Along the portages, the rain had helped the fungal aspects of the forest, as this Russula Lepida shows.


It took us a day to negotiate a large marsh. Luckily the main channel did have some current. After days of a horizon only a kilometre away at most, it felt strange to be able to see for such a long way into the distance unrestricted by outcrop or cliff.


There has been some cutting of the cedars and spruce as shown here. I am always amazed at the contorted root systems.




The water level at this point is influenced by the Aubrey Falls Dam, some 20 km away. According to the locals, a fluctuation of 6 - 8 m is normal. That must play havoc with the fish population!


Another major deluge occurred as we approached Rocky Island Lake at about 4 pm. We saw it coming, got off the water and put the tarp up in time to harvest some rainwater.


The sun came out and within an hour or so, everything was dry again.




It's hard to believe that an hour ago we could not see across the river. I guess the old adage that says "If you want the weather to change, wait an hour" is true.


The outback oven was used to make blueberry muffins in celebration of our missing the storm and of our finding this well used, but clean campsite at the right time.




A bit after suppertime, as the sun was setting, we heard a crashing sound from across the river. About 80m away from us was a cow moose and her calf. We watched them wander the shore for about half an hour.


At and shortly after dusk, a raucous whooping was heard from around the bay. The next morning, as we paddled through the flats approaching Rocky Island Lake, we saw the authors of the noise - sandhill cranes. These birds stood about 1.5m (4+ft) tall.


Rocky Island Lake is long and windswept. With the way the weather systems had been going through over the past few days, we knew that it would be a tough pull. We were not wrong. We island hopped our way across and rested at each one. The waves and the wind seemed to be at odds, making the paddling dicey at times.

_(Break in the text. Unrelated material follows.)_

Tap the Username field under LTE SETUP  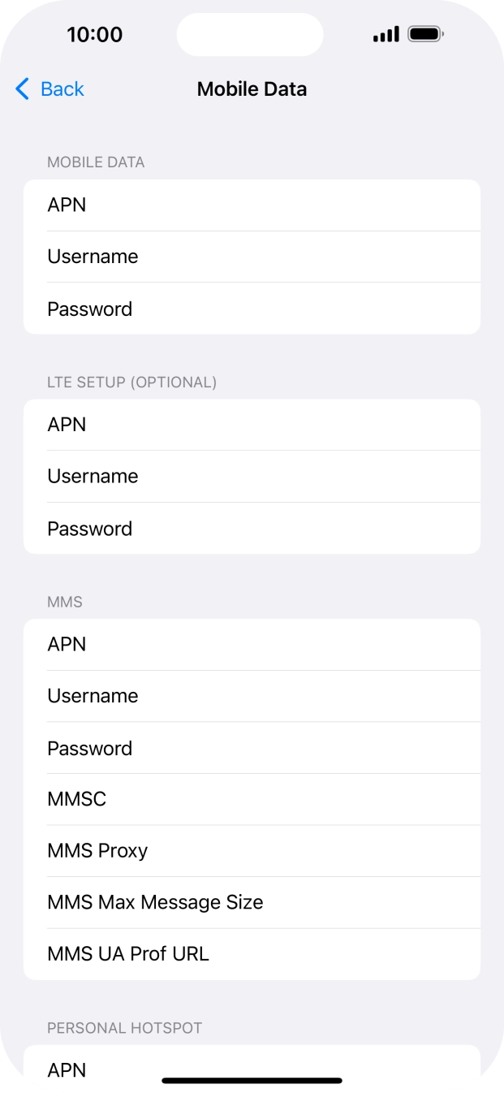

We finally arrived at Rouelle Landing, a put-in for fishermen in the middle of nowhere. We had been told by the staff at the Aubrey Falls Trading Post that we could portage past an earthern dam here and continue down Rimrock Creek so that we could avoid the rest of Rocky Island Lake. Since we accepted the word of a local, assuming that he was correct, we pulled in here. When we arrived at Rouelle Landing and checked the dam there, we found that below the dam there was a stumpy, muddy bog which stretched for at least a kilometre before it turned a corner. There was no open water at all.
Our choices at this point were:
1) Walk out to Aubrey Falls (approx. 16 - 18 km)
2) Camp and wait for someone to come in to the landing
3) Hope that the pickup trucks and trailers parked at the landing meant that there would be someone returning from fishing in Rocky Island Lake.
4) Get back in the canoe & backtrack East to a point where we could turn West and continue to battle the wind and waves for another 15 - 20km.

Luckily, 3) happened within a couple of hours and we were able to get a ride to Aubrey to pick up our vehicle.
Had there not been anyone on the lake fishing that day, we would have faced a day long hike out. This situation would not have happened if we had been given correct information by our driver.

I bring this situation to your attention in order to reinforce the notion of working with accurate information given by reputable people.

You should not have to trust to luck for things that can be controlled. There is enough luck involved in tripping already!